Description of the task ->
Copy out the passage on Space Biology animal research word for word, keeping every paragraph break and all punctuation unchanged.

The focus of Space Biology Animal research over the past five to ten years has been on the musculoskeletal, cardiovascular and immune systems. Over the past decade NASA has funded over 50 experiments using vertebrate animals. Two of those flew on the Russian Foton M3 mission in 2007 using newts (Pleurodeles walti) or geckos (Pachydactylus turneri), however, the majority of these experiments used rodents. As is the case with ground-based biomedical research, rodents are often the vertebrate animal of choice for space studies. In addition, Space Biology has funded multiple experiments conducted with invertebrates including multiple host/pathogen studies with Drosophila melanogaster, a neurosensory/behavior study with snails flown jointly with Russian co-investigators on the Foton M2 and M3 missions, and one host/pathogen on orbit infection study with Caenorhabditis elegans with Salmonella typhimurium, flown on the ISS.
Research subjects such as rodents (and other animals) allow us to control for variables that are related to exposure to spaceflight and conduct experiments that would be impossible to test on human subjects. Space Biology researchers can use a variety of methods, techniques, and tools to elucidate the effects that spaceflight has on model organisms at the molecular, cellular, and systemic levels.
One example of a useful tool or methodology is the use of “knock out” animals, which are generated through the deletion a specific gene (or multiple genes) in the animal model of interest. This allows Space Biology researchers to conduct experiments that can determine the effects that a tested experimental condition has on the animal both in the presence and absence of the gene(s) in question. Such animals can help us discover which genes play an essential role in acclimating an organism to the space environment, and the mechanisms by which they do that.
Another important tool is the use of inbred strains of animals, which are, for all intents and purposes, genetically identical. These animals provide researchers with the opportunity to conduct experiments with ground and flight populations that all have the same DNA (the equivalent of flying a lab full of twins), so that we can better attribute changes in biological responses to a spaceflight.

Provided records ->
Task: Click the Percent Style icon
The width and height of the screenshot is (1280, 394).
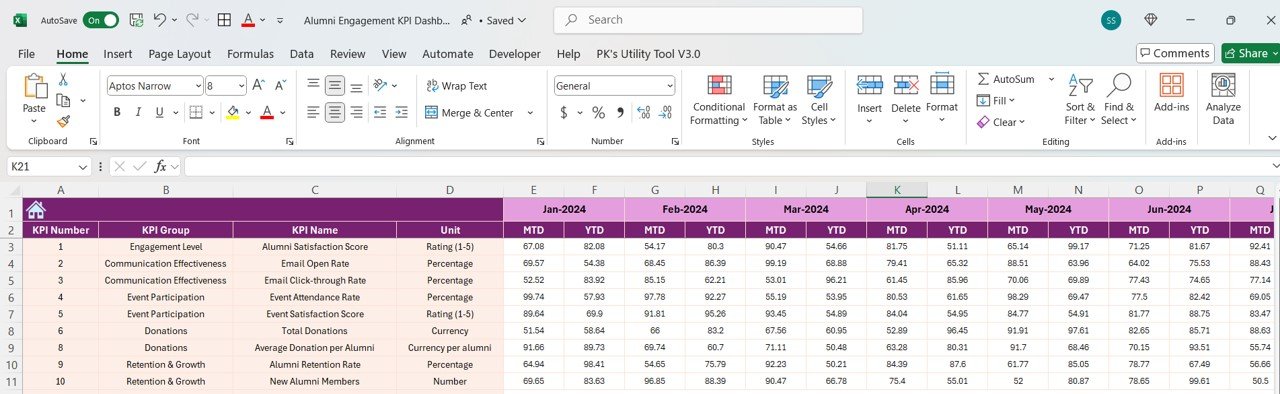Action: coord(598,113)
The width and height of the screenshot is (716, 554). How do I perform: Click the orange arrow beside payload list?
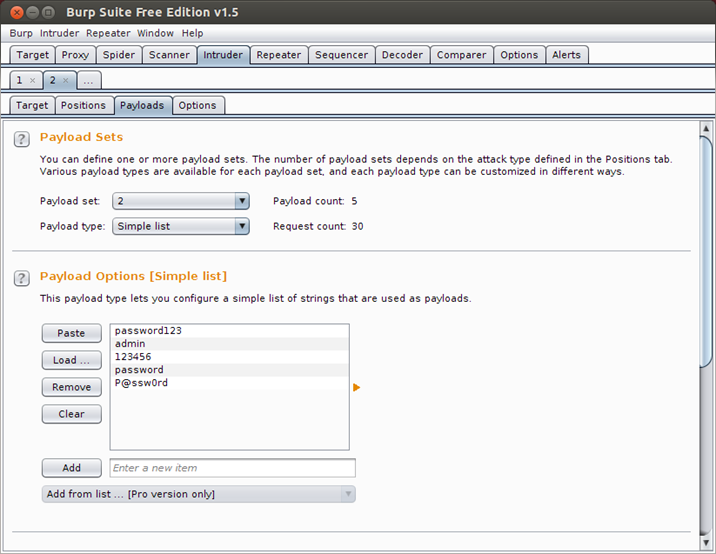(356, 387)
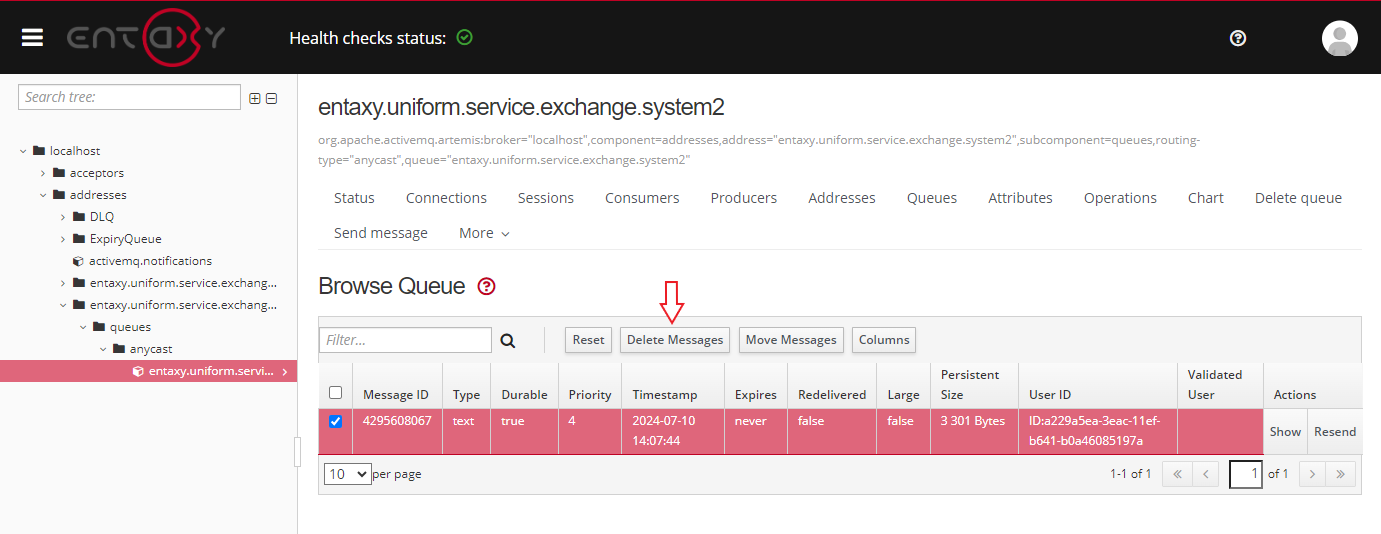Click the Delete Messages button

coord(674,340)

Answer for the task ->
The focus of Space Biology Animal research over the past five to ten years has been on the musculoskeletal, cardiovascular and immune systems. Over the past decade NASA has funded over 50 experiments using vertebrate animals. Two of those flew on the Russian Foton M3 mission in 2007 using newts (Pleurodeles walti) or geckos (Pachydactylus turneri), however, the majority of these experiments used rodents. As is the case with ground-based biomedical research, rodents are often the vertebrate animal of choice for space studies. In addition, Space Biology has funded multiple experiments conducted with invertebrates including multiple host/pathogen studies with Drosophila melanogaster, a neurosensory/behavior study with snails flown jointly with Russian co-investigators on the Foton M2 and M3 missions, and one host/pathogen on orbit infection study with Caenorhabditis elegans with Salmonella typhimurium, flown on the ISS.
Research subjects such as rodents (and other animals) allow us to control for variables that are related to exposure to spaceflight and conduct experiments that would be impossible to test on human subjects. Space Biology researchers can use a variety of methods, techniques, and tools to elucidate the effects that spaceflight has on model organisms at the molecular, cellular, and systemic levels.
One example of a useful tool or methodology is the use of “knock out” animals, which are generated through the deletion a specific gene (or multiple genes) in the animal model of interest. This allows Space Biology researchers to conduct experiments that can determine the effects that a tested experimental condition has on the animal both in the presence and absence of the gene(s) in question. Such animals can help us discover which genes play an essential role in acclimating an organism to the space environment, and the mechanisms by which they do that.
Another important tool is the use of inbred strains of animals, which are, for all intents and purposes, genetically identical. These animals provide researchers with the opportunity to conduct experiments with ground and flight populations that all have the same DNA (the equivalent of flying a lab full of twins), so that we can better attribute changes in biological responses to a spaceflight.